→ **Prompt**
Write out every line of the listing below word for word, leaving out the pictures.

::: Entries supplied :::

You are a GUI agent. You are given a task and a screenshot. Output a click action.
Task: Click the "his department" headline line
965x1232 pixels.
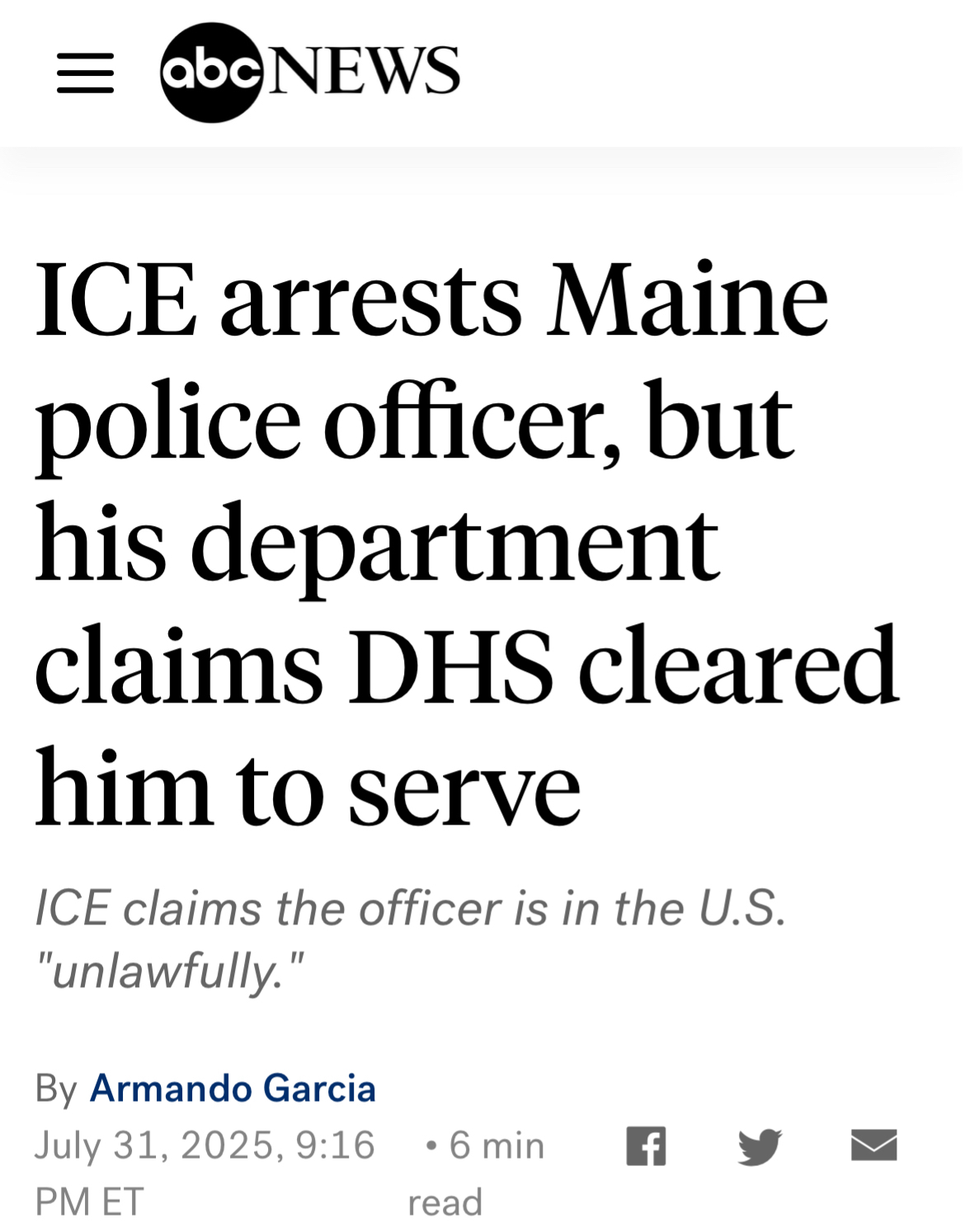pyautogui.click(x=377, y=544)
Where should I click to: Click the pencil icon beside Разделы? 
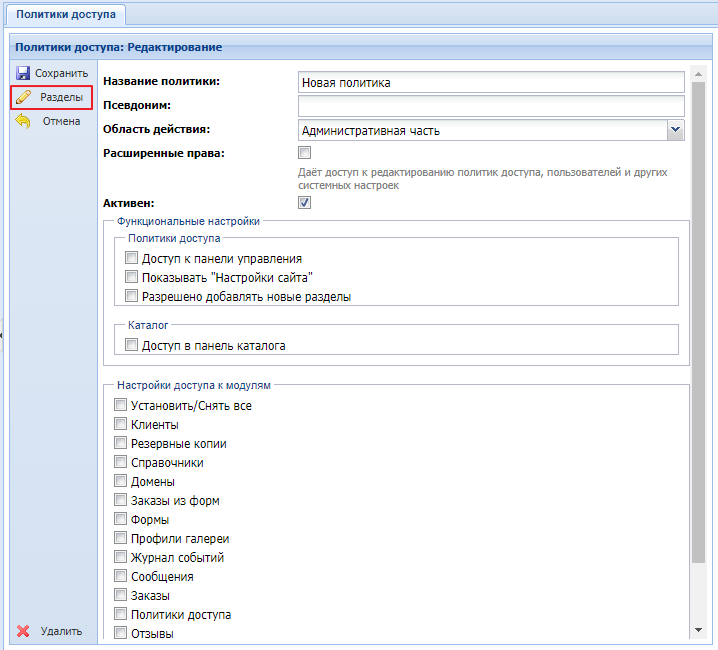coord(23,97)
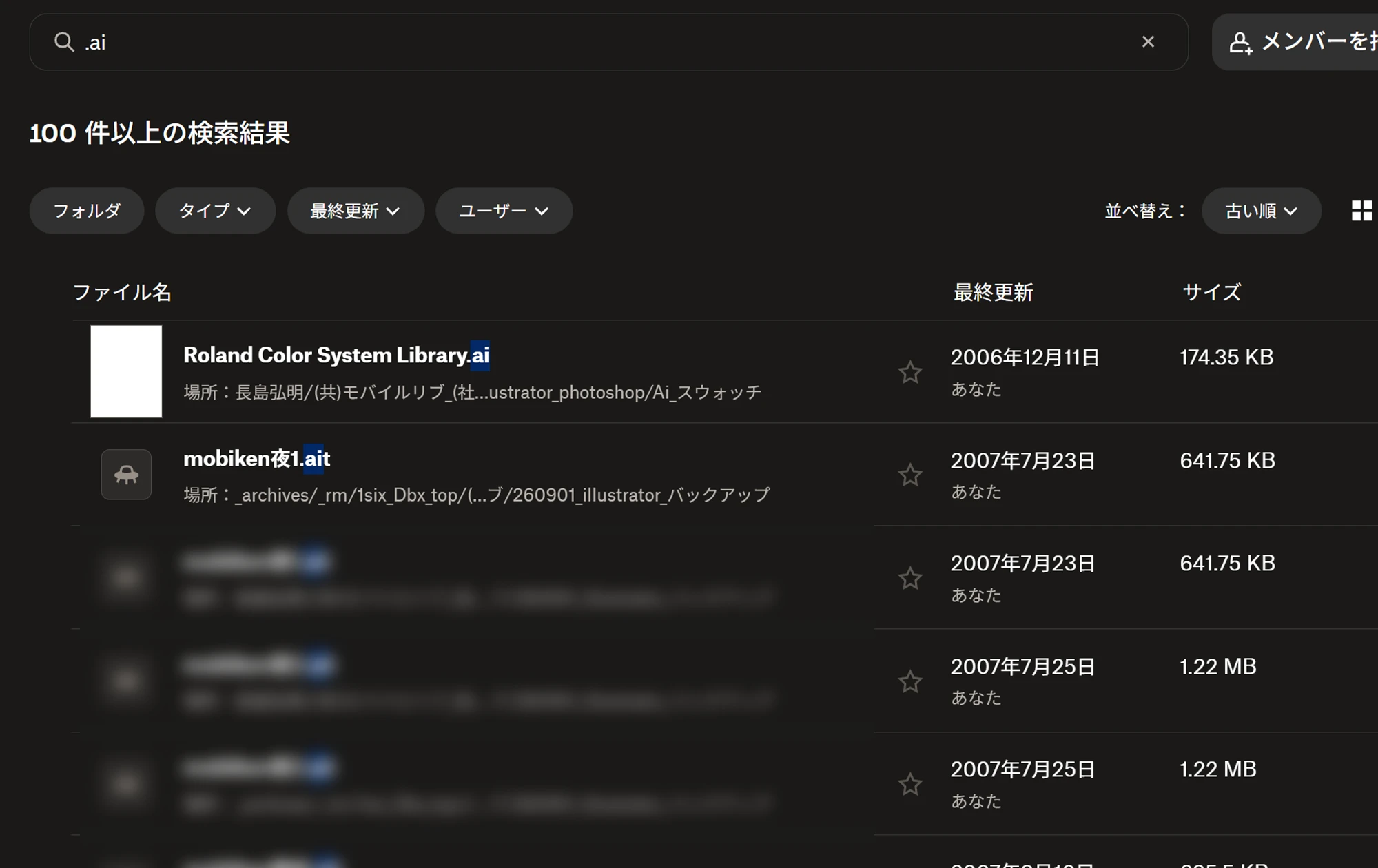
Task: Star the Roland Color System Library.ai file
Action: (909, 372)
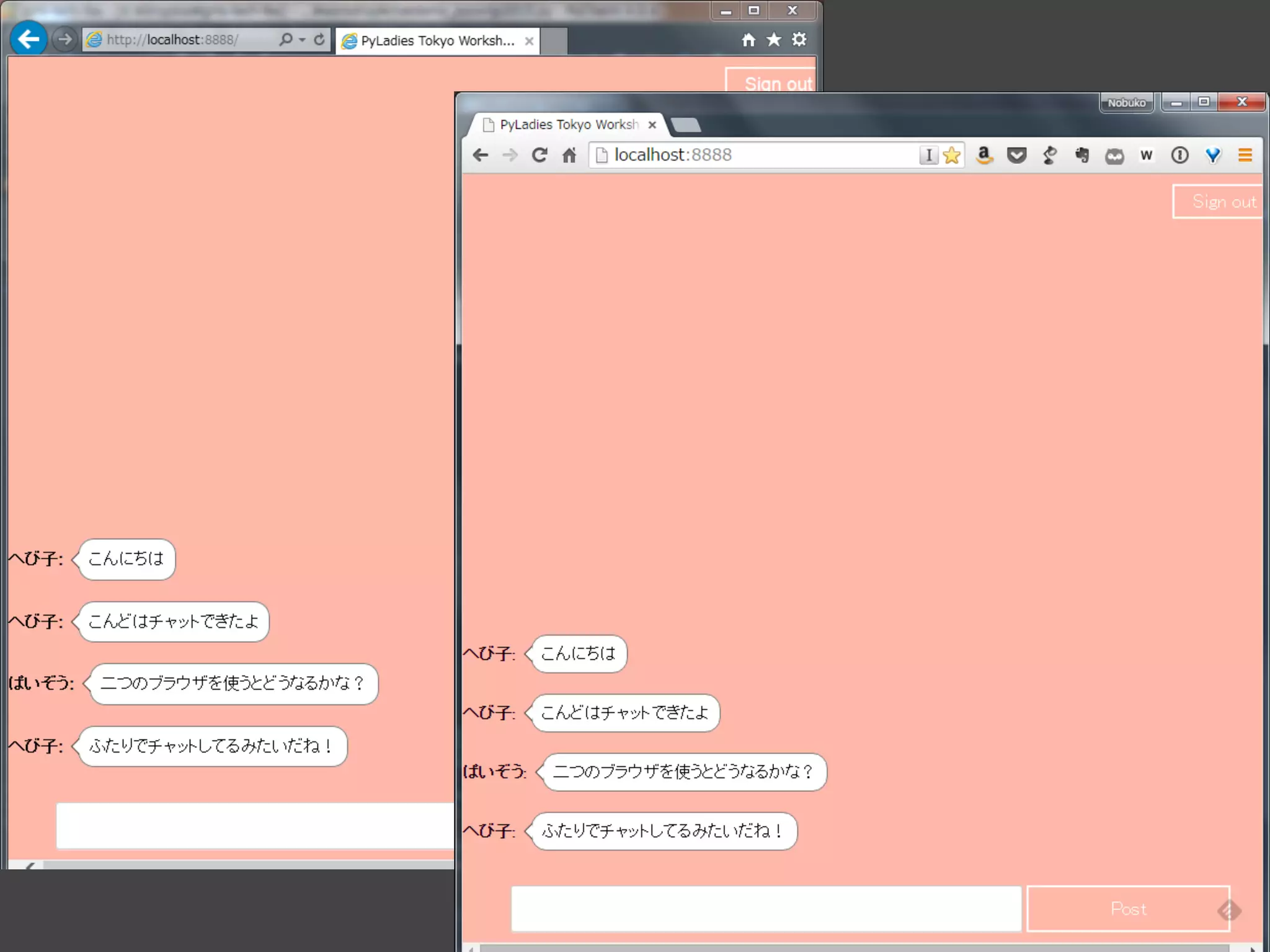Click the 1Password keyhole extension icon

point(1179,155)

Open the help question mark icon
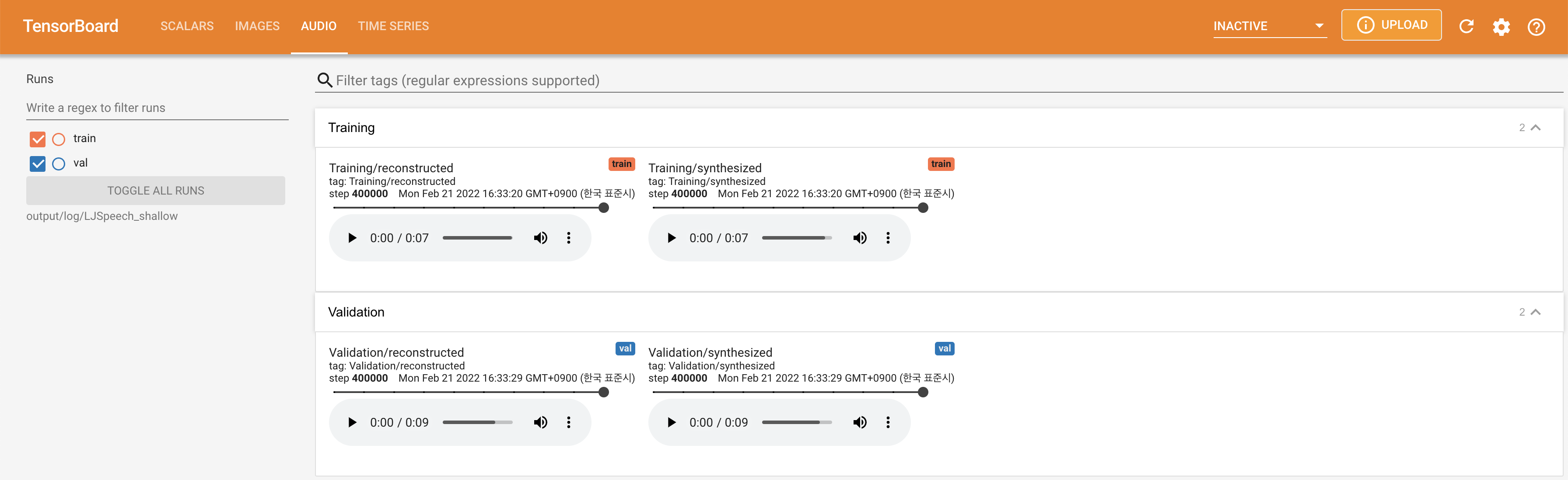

:::

→ **Solution**
You are a GUI agent. You are given a task and a screenshot. Output a click action.
Task: Click the "his department" headline line
965x1232 pixels.
pyautogui.click(x=377, y=544)
Where should I click to: Click the pencil icon beside Разделы? 
coord(23,97)
Task: Star the Roland Color System Library.ai file
Action: (909, 372)
Click the 1Password keyhole extension icon

point(1179,155)

Open the help question mark icon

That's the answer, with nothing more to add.